Please write out the following lines word for word, starting at the first line and ending at the line containing "pyautogui.click(x=37, y=232)", including both of those lines.

DATASET RECORDS:
------------------------------------------------------------
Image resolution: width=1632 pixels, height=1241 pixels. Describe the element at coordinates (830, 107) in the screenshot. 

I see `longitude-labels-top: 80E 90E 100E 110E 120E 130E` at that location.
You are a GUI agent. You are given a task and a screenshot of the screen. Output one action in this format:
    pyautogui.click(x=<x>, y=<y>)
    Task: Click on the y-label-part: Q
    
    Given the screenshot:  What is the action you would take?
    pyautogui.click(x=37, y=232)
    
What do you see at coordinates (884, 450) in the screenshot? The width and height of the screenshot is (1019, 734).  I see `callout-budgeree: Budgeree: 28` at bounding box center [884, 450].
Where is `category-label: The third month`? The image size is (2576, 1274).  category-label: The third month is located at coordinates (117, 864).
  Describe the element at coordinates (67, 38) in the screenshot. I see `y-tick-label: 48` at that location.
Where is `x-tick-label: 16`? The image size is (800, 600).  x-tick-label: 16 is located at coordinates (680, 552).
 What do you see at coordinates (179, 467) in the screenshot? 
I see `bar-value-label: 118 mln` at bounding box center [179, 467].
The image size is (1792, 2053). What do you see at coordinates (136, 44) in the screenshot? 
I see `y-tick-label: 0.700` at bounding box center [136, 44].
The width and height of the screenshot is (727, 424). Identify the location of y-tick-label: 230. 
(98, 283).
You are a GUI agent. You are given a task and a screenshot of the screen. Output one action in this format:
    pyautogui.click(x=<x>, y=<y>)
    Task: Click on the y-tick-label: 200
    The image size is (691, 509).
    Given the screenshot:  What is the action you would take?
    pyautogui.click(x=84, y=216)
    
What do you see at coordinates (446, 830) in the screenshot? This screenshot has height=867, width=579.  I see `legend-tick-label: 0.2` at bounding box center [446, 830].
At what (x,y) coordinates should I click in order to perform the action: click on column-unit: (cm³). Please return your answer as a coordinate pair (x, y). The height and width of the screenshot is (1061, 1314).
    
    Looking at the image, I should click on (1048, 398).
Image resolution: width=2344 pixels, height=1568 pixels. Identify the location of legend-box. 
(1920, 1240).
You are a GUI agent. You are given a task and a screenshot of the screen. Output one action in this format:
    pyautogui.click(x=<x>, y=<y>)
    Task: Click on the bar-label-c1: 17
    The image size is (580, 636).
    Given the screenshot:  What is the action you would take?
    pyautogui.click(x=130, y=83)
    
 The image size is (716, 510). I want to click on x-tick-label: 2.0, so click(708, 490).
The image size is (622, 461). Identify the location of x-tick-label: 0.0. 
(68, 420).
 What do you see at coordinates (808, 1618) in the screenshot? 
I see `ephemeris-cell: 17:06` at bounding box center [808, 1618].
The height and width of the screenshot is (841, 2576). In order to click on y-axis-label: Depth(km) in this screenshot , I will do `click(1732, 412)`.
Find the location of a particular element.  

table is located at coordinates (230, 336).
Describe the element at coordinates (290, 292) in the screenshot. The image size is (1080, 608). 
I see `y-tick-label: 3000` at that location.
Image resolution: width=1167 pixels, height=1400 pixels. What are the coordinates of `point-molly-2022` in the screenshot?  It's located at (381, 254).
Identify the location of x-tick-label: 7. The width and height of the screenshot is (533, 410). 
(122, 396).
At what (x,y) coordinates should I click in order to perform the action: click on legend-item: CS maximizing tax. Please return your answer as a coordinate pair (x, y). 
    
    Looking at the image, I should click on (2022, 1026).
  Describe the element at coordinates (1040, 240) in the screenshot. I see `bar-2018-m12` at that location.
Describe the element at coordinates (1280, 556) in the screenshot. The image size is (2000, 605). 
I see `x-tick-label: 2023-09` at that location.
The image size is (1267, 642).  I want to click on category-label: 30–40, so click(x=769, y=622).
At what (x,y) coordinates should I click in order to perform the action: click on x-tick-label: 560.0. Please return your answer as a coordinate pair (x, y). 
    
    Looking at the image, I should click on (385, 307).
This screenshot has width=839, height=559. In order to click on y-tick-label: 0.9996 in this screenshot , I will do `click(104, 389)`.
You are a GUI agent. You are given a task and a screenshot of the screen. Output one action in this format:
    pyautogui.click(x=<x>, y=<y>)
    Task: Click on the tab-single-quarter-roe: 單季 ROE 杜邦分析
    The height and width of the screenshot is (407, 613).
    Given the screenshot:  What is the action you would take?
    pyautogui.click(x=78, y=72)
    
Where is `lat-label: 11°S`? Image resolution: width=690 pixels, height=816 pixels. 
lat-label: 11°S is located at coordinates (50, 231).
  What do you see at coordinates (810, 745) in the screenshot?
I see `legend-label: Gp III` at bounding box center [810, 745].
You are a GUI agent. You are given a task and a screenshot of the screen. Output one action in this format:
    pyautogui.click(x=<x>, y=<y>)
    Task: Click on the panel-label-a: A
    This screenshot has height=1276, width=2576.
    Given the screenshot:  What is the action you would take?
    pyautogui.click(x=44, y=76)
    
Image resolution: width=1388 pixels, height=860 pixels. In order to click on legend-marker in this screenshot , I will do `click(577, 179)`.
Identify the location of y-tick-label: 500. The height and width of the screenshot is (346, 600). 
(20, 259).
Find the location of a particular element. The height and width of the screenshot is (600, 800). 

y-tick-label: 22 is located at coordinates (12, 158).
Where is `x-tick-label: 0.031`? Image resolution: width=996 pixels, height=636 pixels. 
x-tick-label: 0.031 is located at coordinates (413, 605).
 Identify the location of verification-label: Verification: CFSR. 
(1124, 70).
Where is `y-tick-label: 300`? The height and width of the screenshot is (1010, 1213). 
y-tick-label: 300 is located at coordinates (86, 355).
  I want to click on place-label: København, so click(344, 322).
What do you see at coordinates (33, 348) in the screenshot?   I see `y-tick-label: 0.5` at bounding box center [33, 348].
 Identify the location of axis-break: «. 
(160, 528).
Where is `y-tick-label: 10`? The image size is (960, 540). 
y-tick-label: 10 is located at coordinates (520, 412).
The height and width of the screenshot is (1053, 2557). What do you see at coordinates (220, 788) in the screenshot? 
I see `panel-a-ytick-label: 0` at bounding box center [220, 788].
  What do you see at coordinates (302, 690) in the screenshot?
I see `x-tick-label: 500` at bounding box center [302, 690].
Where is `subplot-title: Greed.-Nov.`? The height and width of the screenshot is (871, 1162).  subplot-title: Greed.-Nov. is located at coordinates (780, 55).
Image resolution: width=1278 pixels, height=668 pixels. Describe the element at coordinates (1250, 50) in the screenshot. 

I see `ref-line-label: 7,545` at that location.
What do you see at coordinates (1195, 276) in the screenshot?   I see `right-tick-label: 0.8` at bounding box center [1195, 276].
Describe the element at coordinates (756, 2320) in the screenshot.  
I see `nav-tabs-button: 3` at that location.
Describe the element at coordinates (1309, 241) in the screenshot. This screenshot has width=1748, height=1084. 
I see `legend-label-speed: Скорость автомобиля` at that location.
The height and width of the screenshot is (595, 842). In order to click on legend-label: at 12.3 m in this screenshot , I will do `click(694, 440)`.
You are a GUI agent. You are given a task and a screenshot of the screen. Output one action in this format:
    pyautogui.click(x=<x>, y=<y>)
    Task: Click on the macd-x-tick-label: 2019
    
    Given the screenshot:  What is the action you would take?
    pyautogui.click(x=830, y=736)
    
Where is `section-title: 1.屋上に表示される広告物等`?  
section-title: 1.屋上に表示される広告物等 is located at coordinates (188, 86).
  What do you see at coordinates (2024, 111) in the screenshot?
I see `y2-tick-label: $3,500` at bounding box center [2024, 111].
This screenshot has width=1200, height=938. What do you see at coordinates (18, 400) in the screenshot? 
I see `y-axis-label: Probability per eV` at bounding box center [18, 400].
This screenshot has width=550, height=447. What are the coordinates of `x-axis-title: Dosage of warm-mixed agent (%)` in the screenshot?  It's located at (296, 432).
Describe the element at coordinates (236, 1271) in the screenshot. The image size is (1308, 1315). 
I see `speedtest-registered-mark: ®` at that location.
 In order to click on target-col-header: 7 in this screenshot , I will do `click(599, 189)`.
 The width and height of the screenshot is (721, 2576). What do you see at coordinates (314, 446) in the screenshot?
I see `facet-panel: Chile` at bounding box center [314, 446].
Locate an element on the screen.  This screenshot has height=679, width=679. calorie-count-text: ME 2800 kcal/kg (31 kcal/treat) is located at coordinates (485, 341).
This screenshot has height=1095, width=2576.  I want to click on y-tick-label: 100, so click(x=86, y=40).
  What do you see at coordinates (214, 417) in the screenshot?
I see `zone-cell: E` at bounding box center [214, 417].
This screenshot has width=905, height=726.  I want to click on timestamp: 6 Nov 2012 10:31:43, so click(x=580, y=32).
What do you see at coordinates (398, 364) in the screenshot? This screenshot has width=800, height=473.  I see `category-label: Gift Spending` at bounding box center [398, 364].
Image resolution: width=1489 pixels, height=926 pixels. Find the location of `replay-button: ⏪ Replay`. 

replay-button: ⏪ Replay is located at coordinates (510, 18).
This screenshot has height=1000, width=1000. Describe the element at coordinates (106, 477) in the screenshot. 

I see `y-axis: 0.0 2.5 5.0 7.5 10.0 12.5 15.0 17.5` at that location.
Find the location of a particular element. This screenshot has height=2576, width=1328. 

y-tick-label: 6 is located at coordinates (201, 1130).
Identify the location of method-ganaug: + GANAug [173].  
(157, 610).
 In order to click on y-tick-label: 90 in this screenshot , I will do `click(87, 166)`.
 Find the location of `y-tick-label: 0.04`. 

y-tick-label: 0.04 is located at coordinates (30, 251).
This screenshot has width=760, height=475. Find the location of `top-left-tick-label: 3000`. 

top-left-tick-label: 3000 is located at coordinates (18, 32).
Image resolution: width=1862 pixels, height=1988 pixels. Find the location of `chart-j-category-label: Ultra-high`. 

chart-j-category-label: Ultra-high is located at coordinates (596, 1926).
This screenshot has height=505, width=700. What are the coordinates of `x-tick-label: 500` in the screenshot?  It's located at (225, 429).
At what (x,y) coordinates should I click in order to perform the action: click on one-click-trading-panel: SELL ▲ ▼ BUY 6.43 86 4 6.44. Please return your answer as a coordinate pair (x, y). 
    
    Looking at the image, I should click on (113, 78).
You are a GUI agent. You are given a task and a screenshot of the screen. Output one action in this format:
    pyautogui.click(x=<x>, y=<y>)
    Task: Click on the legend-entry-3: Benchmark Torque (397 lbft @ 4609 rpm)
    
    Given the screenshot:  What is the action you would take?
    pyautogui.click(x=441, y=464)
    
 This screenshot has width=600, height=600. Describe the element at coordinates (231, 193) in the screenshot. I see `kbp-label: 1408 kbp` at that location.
------------------------------------------------------------
RESULT:
Image resolution: width=1632 pixels, height=1241 pixels. Describe the element at coordinates (830, 107) in the screenshot. 

I see `longitude-labels-top: 80E 90E 100E 110E 120E 130E` at that location.
You are a GUI agent. You are given a task and a screenshot of the screen. Output one action in this format:
    pyautogui.click(x=<x>, y=<y>)
    Task: Click on the y-label-part: Q
    
    Given the screenshot:  What is the action you would take?
    pyautogui.click(x=37, y=232)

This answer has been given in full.